UMA CASA À BEIRA-MAR | O tempo e a maresia

Atualizado: 18 de out. de 2020


Jean-Pierre Darroussin, Ariane Ascaride e Gérard Meylan em cena do filme francês Uma Casa à Beira-Mar (2017), de Robert Guédiguian | Foto: Divulgação (Imovision)

O desgaste da maresia pode ser abrasador para os imóveis, carros e objetos em cidades litorâneas, como qualquer pessoa que tenha, ao menos, passado férias na praia pode perceber. Em Uma Casa à Beira-Mar (2017), são as relações que se encontram enferrujadas, mais pela ação do tempo mesmo, no drama familiar que Robert Guédiguian traz em seu último filme. O infarto do patriarca é o mote para a clássica trama de retorno à vila natal e ao seio da família, porém, tudo ganha novas camadas na mão do cineasta francês.

Quando Maurice (Fred Ulysse) sofre o ataque cardíaco em sua bela varanda, logo na primeira cena do longa, deixando-o paralisado e incomunicável, reaparecem velhos rostos conhecidos do público que acompanha a filmografia de Guédiguian. Em destaque, Ariane Ascaride, musa e esposa do diretor, é a filha Angèle que, após 20 anos afastada, tendo uma carreira bem sucedida de atriz em Paris, retorna à vila localizada ao norte de Marselha. E também Gérard Meylan como Armand, o irmão que permaneceu com o pai, cuidando de seu modesto restaurante, e Jean-Pierre Darroussin na pele de Joseph, outro partiu e agora volta com a jovem noiva Bérangère (Anaïs Demoustier, também recorrente nos últimos trabalhos de Robert).

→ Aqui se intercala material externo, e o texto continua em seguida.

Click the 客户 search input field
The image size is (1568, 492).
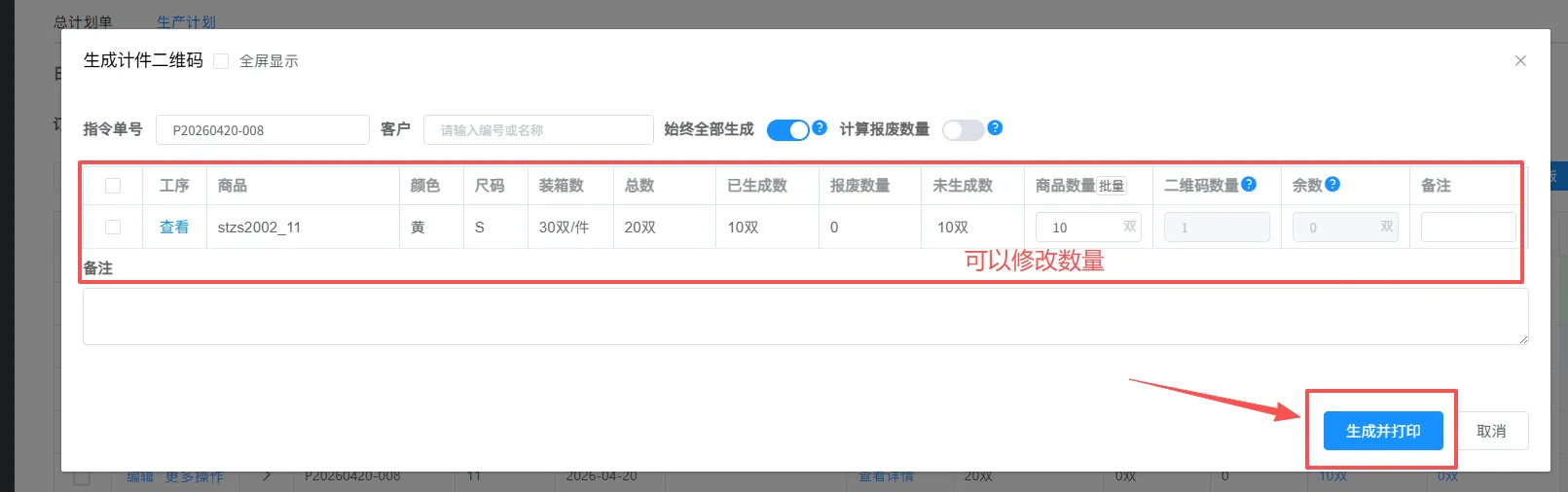coord(538,130)
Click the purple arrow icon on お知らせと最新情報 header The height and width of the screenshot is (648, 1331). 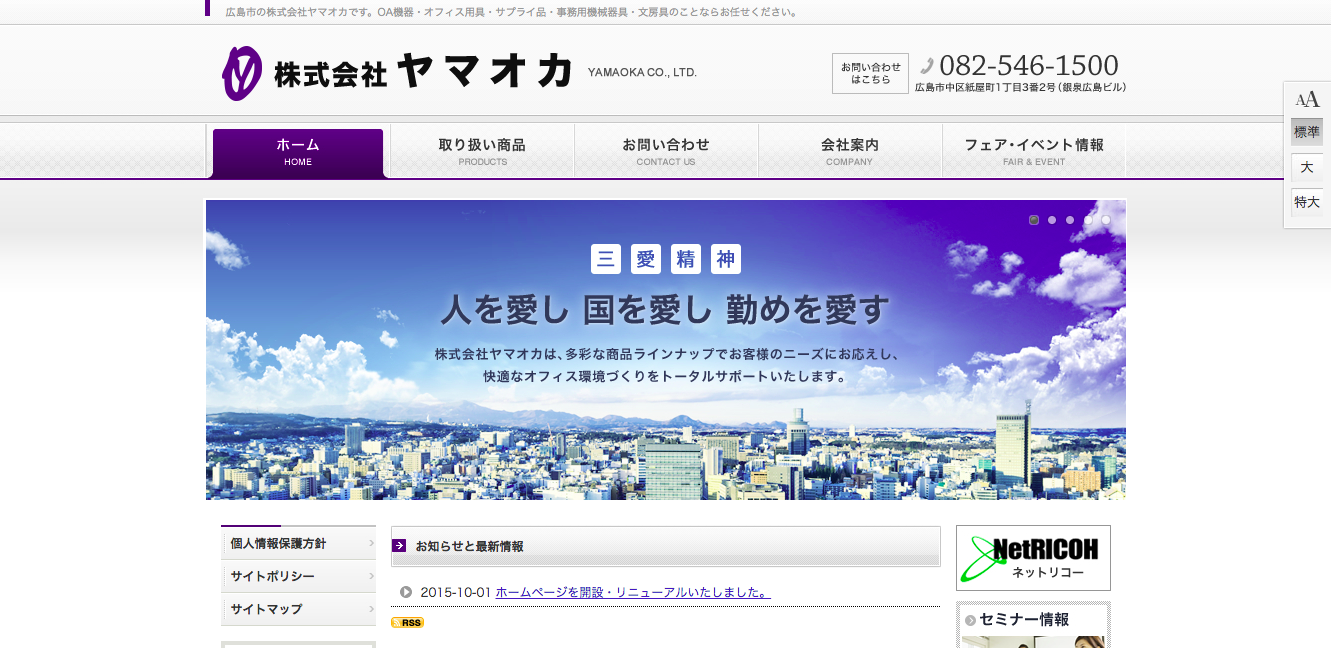point(398,546)
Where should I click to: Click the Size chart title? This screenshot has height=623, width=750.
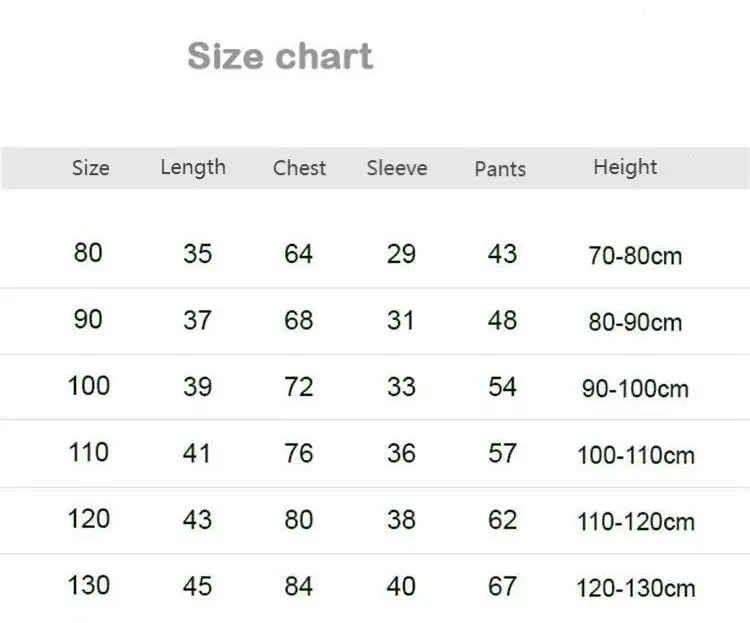279,56
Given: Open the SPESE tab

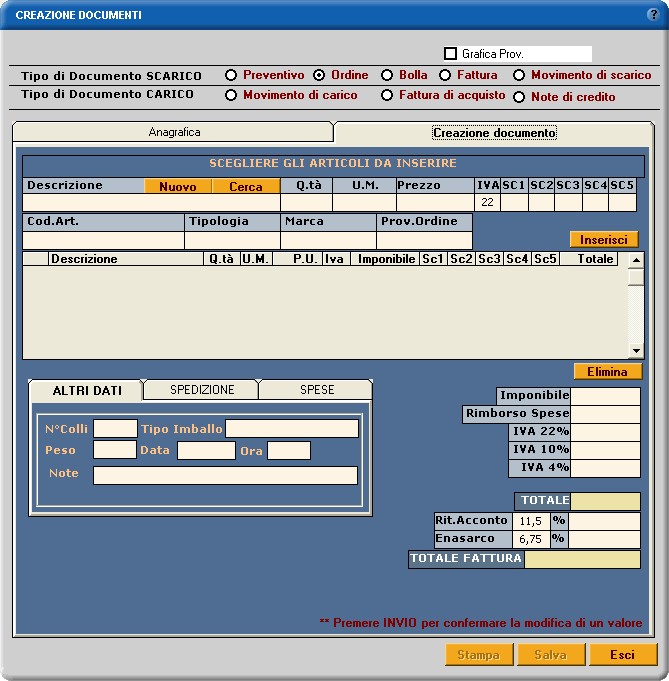Looking at the screenshot, I should [x=317, y=390].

O reencontro dos três irmãos, cuja familiaridade do elenco torna essas relações mais reais, faz o passado vir à tona, seja subentendido nas entrelinhas do roteiro do cineasta e de seu parceiro de escrita, Serge Valletti, ou escancarado nas confissões dos personagens e flashbacks traumáticos ou nostálgicos. Um deles, porém, não foi filmado agora para a produção, mas se trata de um trecho de um longa do próprio diretor, Ki lo sa? (1986), com Ascaride, Darroussin e Meylan ao lado do ator Pierre Banderet como jovens dirigindo ao som de I Want You, de Bob Dylan, rumo ao mesmo cenário à beira-mar. A cena, que se encaixa perfeitamente à narrativa, trabalha este diálogo entre passado, presente e, por vezes, futuro que não está apenas na trama, mas na observação de Guédiguian sobre seu próprio cinema enquanto arte e ferramenta política.

Declaradamente de Esquerda, seja na vida pessoal com a militância partidária de décadas passadas ou nas histórias que leva às telas, o cineasta francês cada vez mais tem se debruçado sobre a complexidade de manter e viver conforme o pensamento da Esquerda, especialmente o de sua geração, na atualidade – e, diametralmente, também seguir passo a passo a cartilha da Direita, como revela uma fala e certas ações dos personagens mais jovens e liberais, pois os desejos e relações humanas tornam a política do dia-a-dia ainda mais complexa. A utopia comunista antiga, materializada naquela vila construída pelos sonhadores Maurice e seu vizinho Martin (Jacques Boudet, outro habitué), está em decadência na imagem do lugar vazio, onde só restam, além da família principal, o jovem pescador e apaixonado Benjamim (Robinson Stévenin) e o casal Martin e Suzanne (Geneviève Mnich), que rejeitam a ajuda do filho Yvan (Yann Trégouët) para pagar o aluguel. A decepção está igualmente na figura de Joseph, como um ex-sindicalista que se acomodou na posição de executivo até ser demitido e ficar depressivo.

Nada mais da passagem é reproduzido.